Space Shuttle Robotic Arm

When NASA scientists first began the design for the space shuttle, they realized that there would have to be some way to get the enormous, but fortunately weightless, cargo and equipment into space safely and efficiently. The remote manipulator system (RMS), or Canadarm, made its first flight into space on November 13, 1981.

The arm has six joints, designed to simulate the joints of the human arm. Two are in the shoulder, one is at the elbow, and three are in the highly dextrous wrist.  At the end of the wrist is an end effector which can grab or grapple the desired payload. In the weightless environment of space, it can lift more than 586,000 pounds and place it with incredible accuracy. Its total weight on earth is 994 lbs.

The RMS has been used to launch and rescue satellites and has proven itself invaluable in helping astronauts repair the Hubble Space Telescope. The Canadarm’s final shuttle mission took place in July of 2011, marking the 90th time it was used on a shuttle mission. 

Mobile Servicing System

A similar device to the RMS, the Mobile Servicing System (MSS) otherwise known as Canadarm2 was designed to provide manipulation functions for the International Space Station. The MSS is responsible for servicing payloads and instruments attached to the International Space Station, while also assisting with the transport of supplies and equipment around the station. 


As part of the Space Shuttle mission STS-123 in 2008, the shuttle Endeavour carried the final part of the Special Purpose Dexterous Manipulator, or "Dextre."

Dextre is a robot with two smaller arms. It is capable of handling the delicate assembly tasks currently performed by astronauts during spacewalks. Dextre can transport objects, use tools, and install and remove equipment on the space station. Dextre also is equipped with lights, video equipment, a tool platform, and four tool holders. Sensors enable the robot to "feel" the objects it is dealing with and automatically react to movements or changes. Four mounted cameras enable the crew to observe what is going on.

Dextre's design somewhat resembles a person. The robot has an upper body that can turn at the waist and shoulders that support arms on either side.  

Robots in Education

The field of robotics has become an exciting and accessible tool for teaching and supporting science, technology, engineering, mathematics (STEM), design principles, and problem solving. Robotics enables students to use their hands and minds to create like an engineer, artist, and technician does, all at once.  It allows for instantaneous application of scientific and mathematical principals.

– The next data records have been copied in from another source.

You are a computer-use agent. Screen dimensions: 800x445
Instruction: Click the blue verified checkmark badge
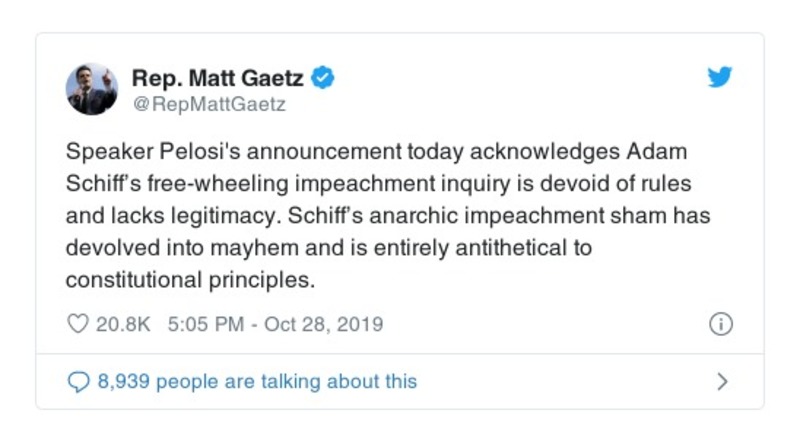pos(323,77)
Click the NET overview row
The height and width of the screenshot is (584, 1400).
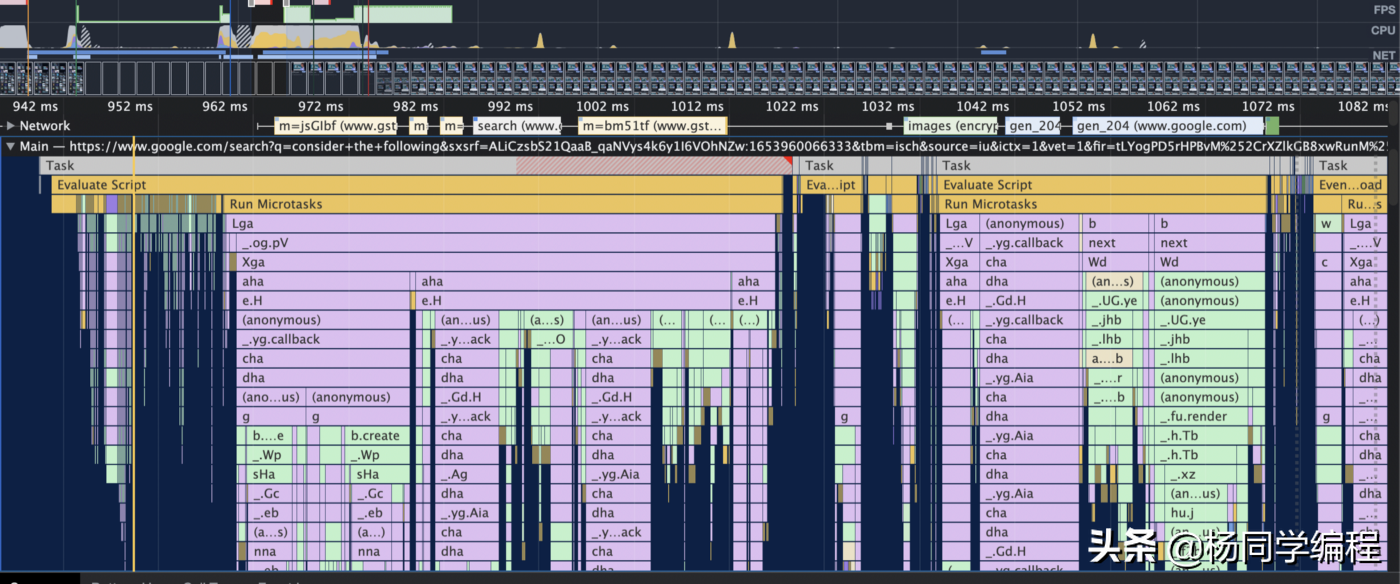pyautogui.click(x=700, y=54)
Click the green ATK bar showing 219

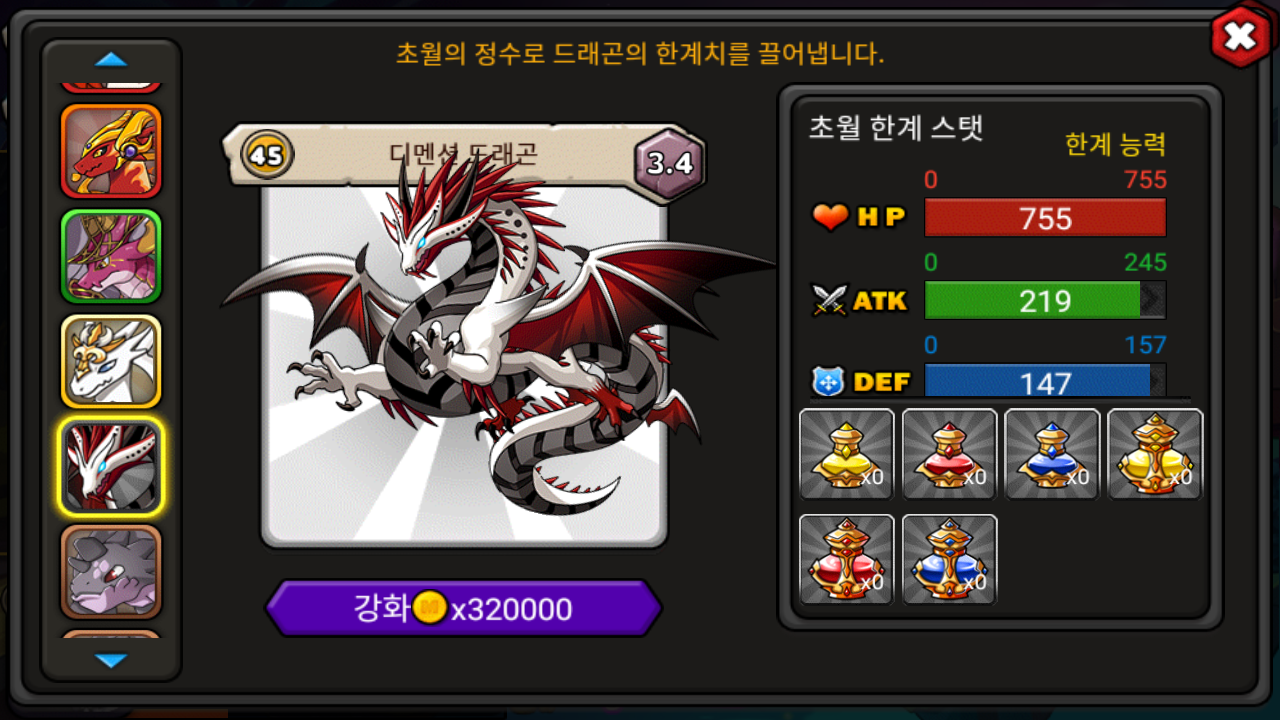[1045, 300]
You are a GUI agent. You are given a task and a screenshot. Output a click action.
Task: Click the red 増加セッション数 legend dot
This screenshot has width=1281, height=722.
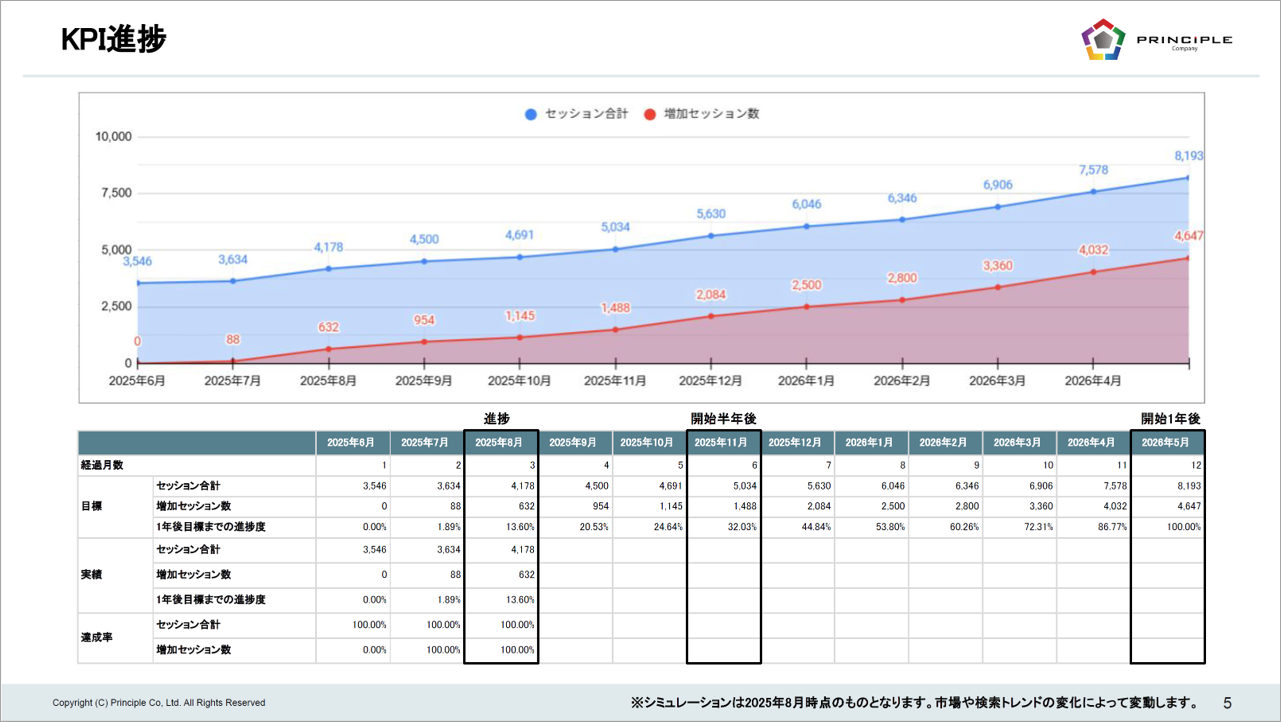[x=650, y=114]
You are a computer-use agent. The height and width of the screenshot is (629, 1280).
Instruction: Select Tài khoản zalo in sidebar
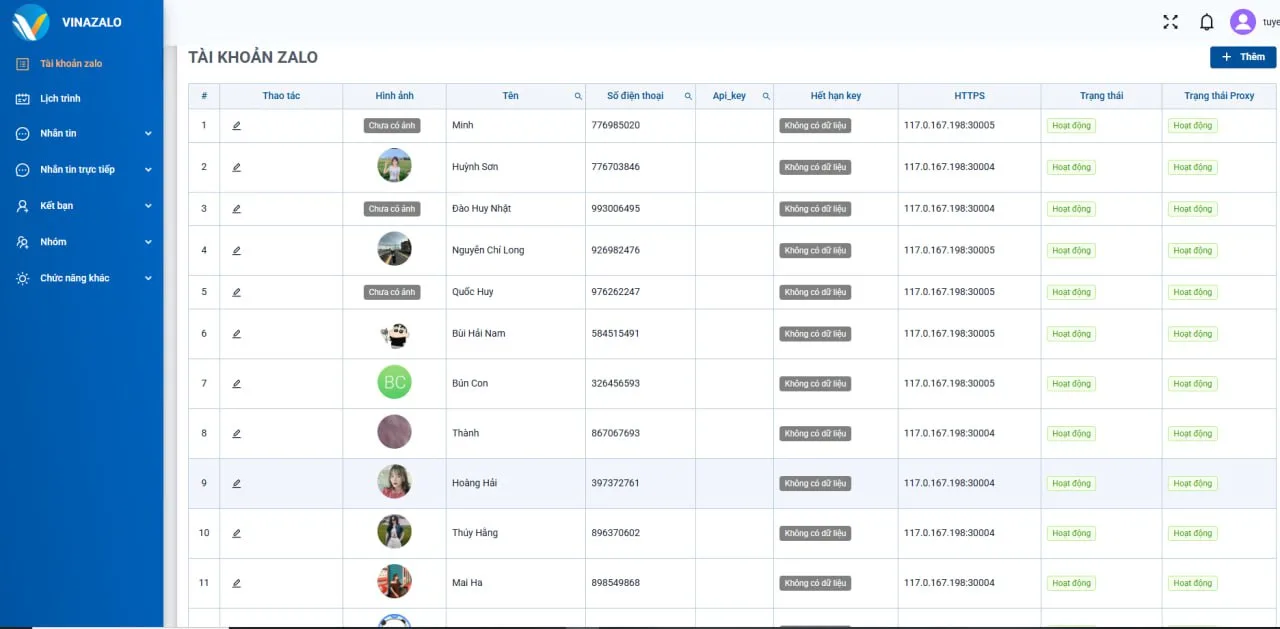(70, 64)
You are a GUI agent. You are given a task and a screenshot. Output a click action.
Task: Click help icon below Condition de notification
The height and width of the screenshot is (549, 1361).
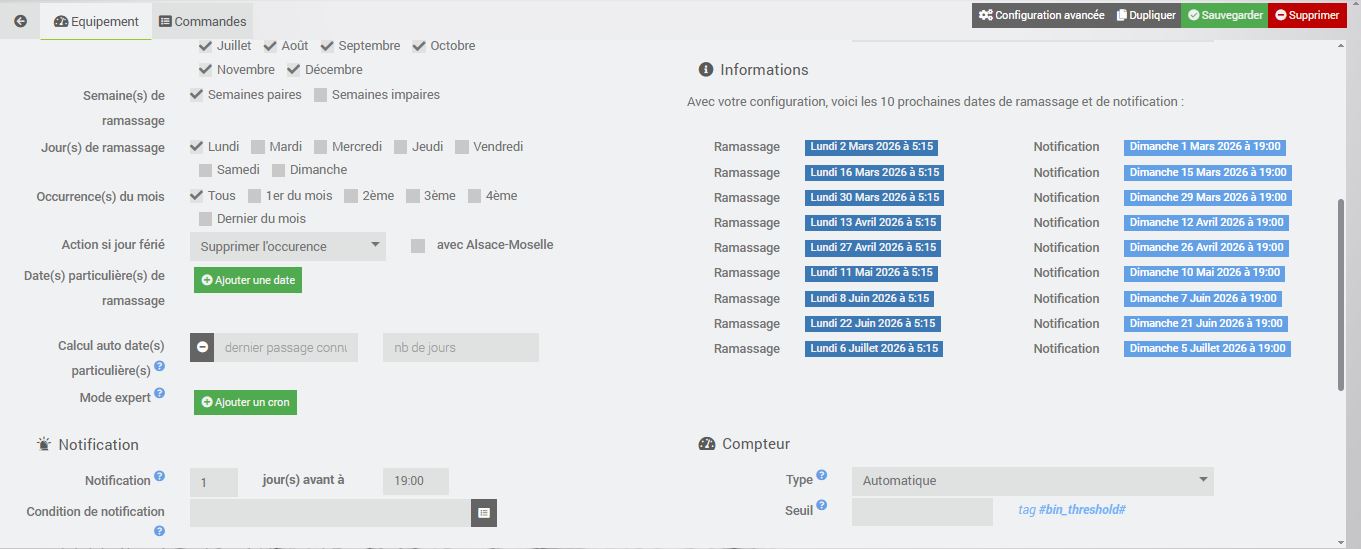(x=160, y=531)
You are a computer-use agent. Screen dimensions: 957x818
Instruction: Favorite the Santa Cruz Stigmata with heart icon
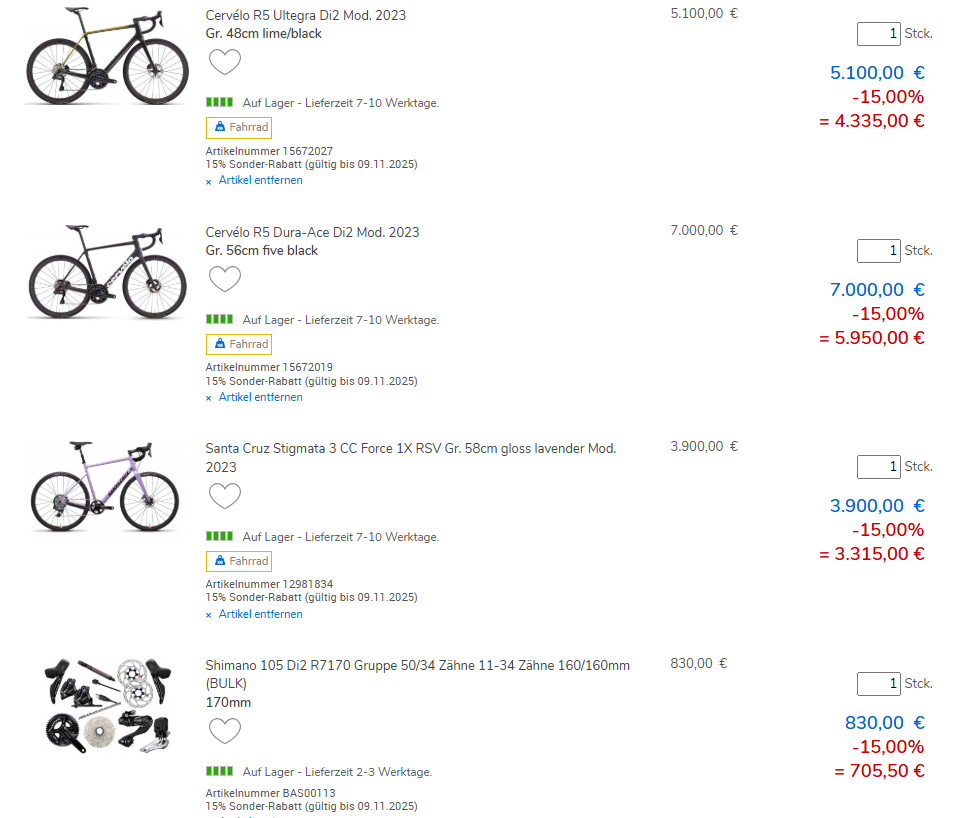pyautogui.click(x=225, y=496)
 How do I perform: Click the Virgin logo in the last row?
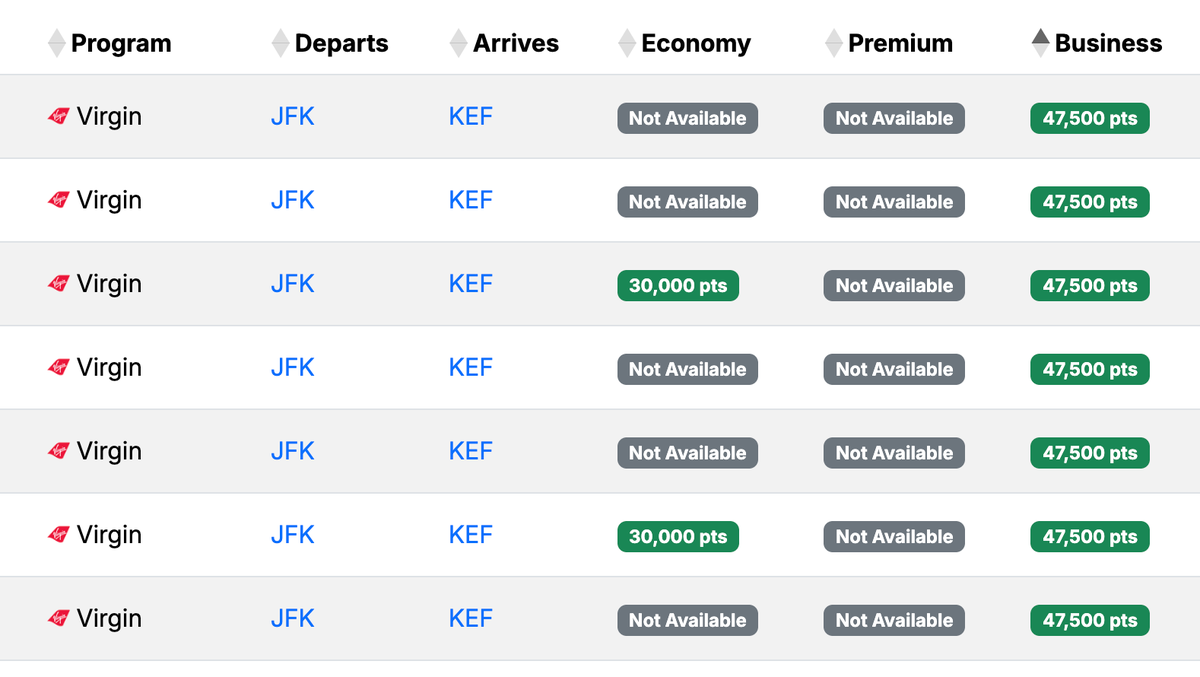point(60,619)
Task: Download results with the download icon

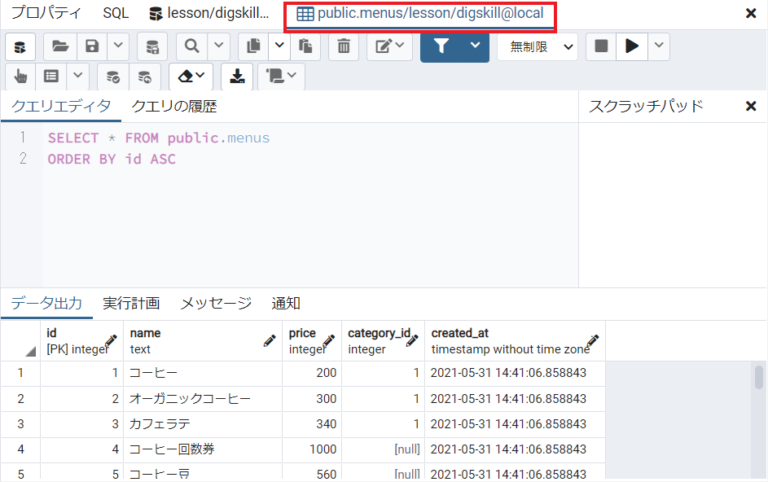Action: (237, 76)
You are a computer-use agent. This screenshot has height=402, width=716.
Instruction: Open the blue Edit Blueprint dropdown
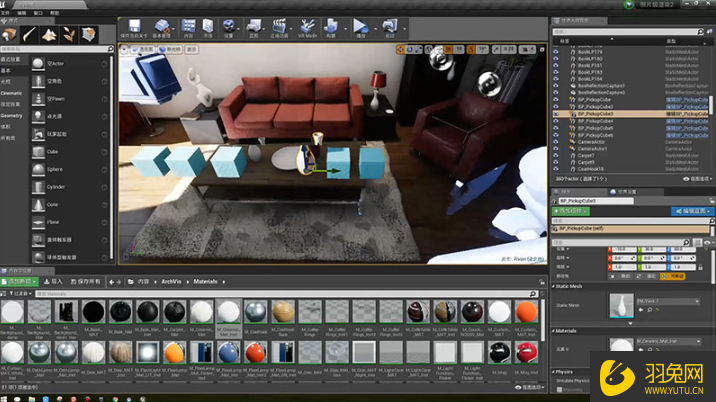[x=692, y=211]
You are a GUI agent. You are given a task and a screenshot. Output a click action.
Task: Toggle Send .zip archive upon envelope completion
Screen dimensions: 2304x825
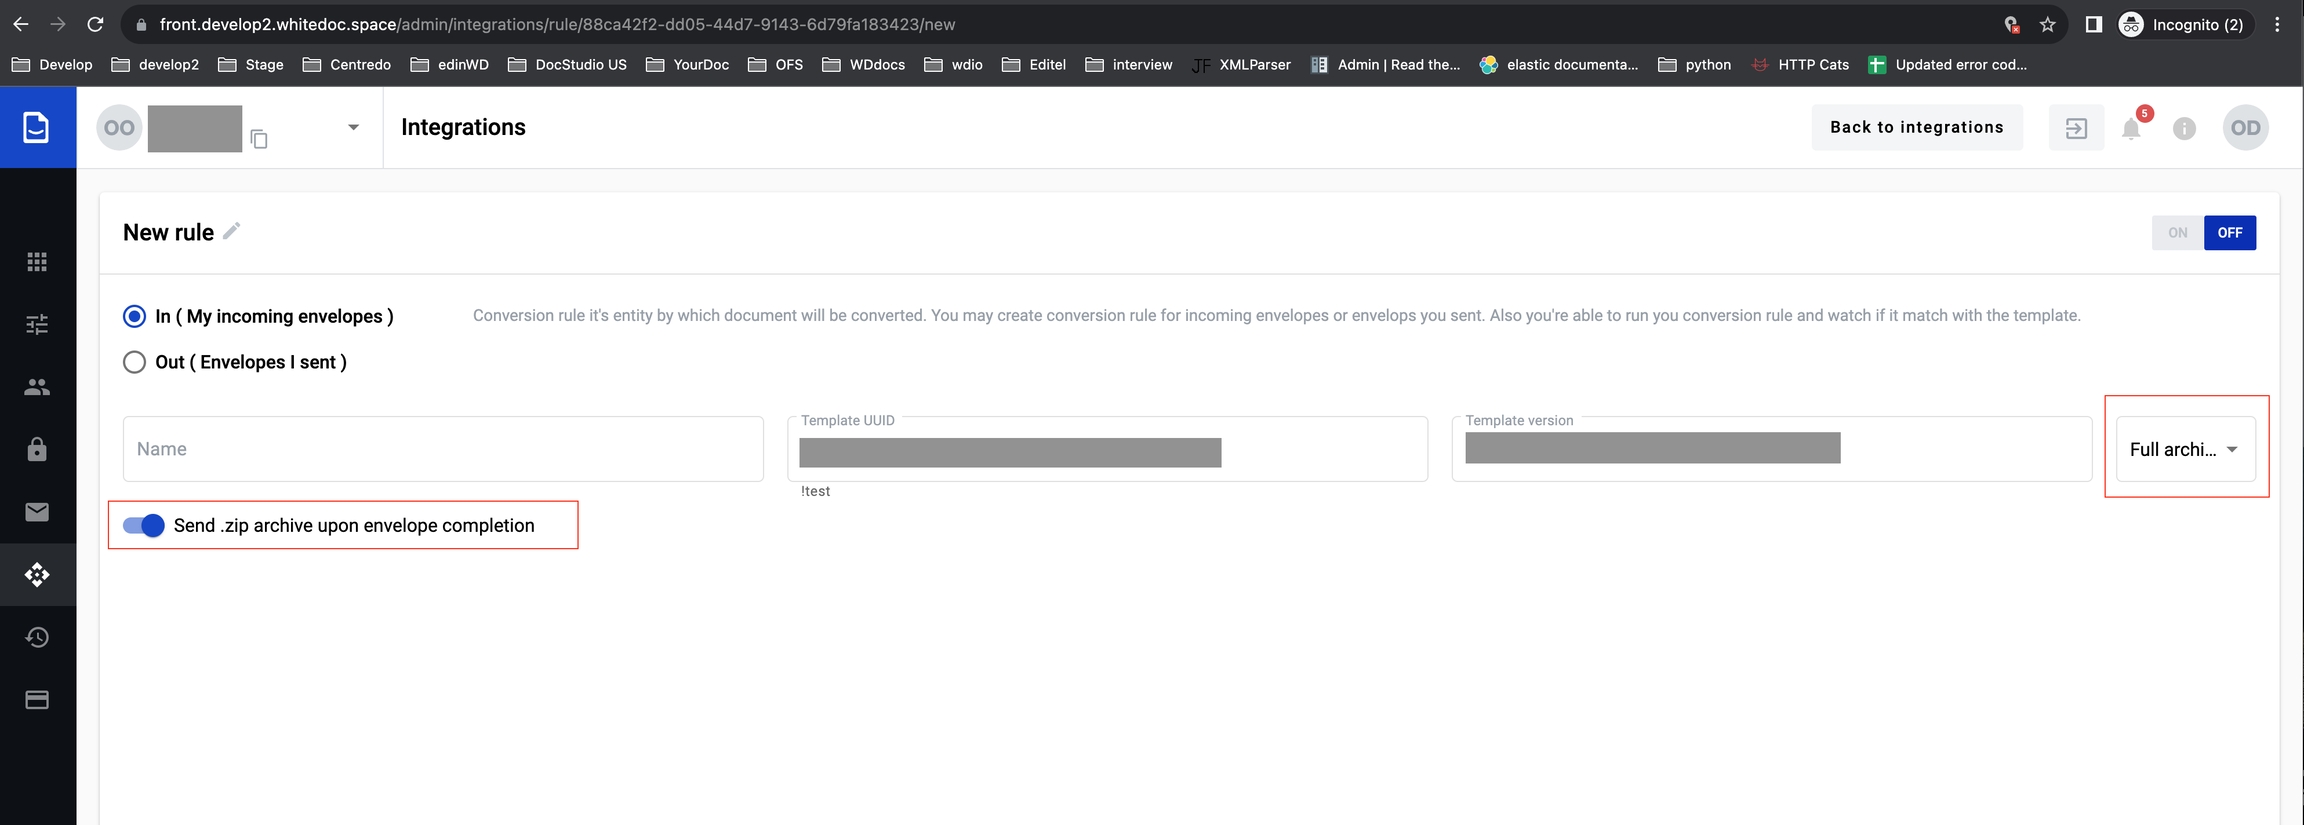[144, 526]
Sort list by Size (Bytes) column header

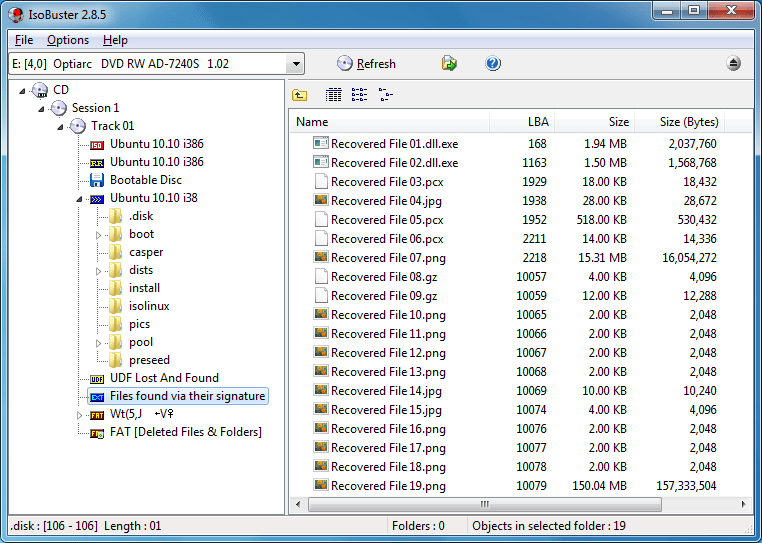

In today's education system with its budgetary constraints, middle and high schools are on a constant search for cost-effective exciting ways to deliver high-impact programs that integrate technology with multiple disciplines while preparing students for careers in the twenty-first century. Educators quickly see the advantages that robotics projects and curriculum provide by linking in a cross-curriculum method with other disciplines. Additionally, robotics can provide more affordability and reusability of equipment as compared to other prepackaged options.

Today more than ever, schools are adopting robotics in the classroom to revitalize curriculum and meet ever increasing academic standards required for students. Robotics not only has a unique and broad appeal throughout various teaching fields, but it is quite possibly the technical field that will have the largest influence upon our society throughout the next century.

Why is Robotics Important?

As we saw in the uses and examples of robotics section, robotics is an emerging field with applications in many facets of our lives. It is important for all members of society to have an understanding of the technology that surrounds us. However, robotics is important for more than that reason. Robotics provides a unique combination of the pillars of STEM: science, technology, engineering and math. When taught in schools, it allows students to experience a true interdisciplinary lesson while studying a cutting edge and exciting topic. Also, the aesthetics which go into the design and creation of robots allow students to experiment with an artistic side, while working through technical principals. This combination rewards participants on a plethora of different learning levels.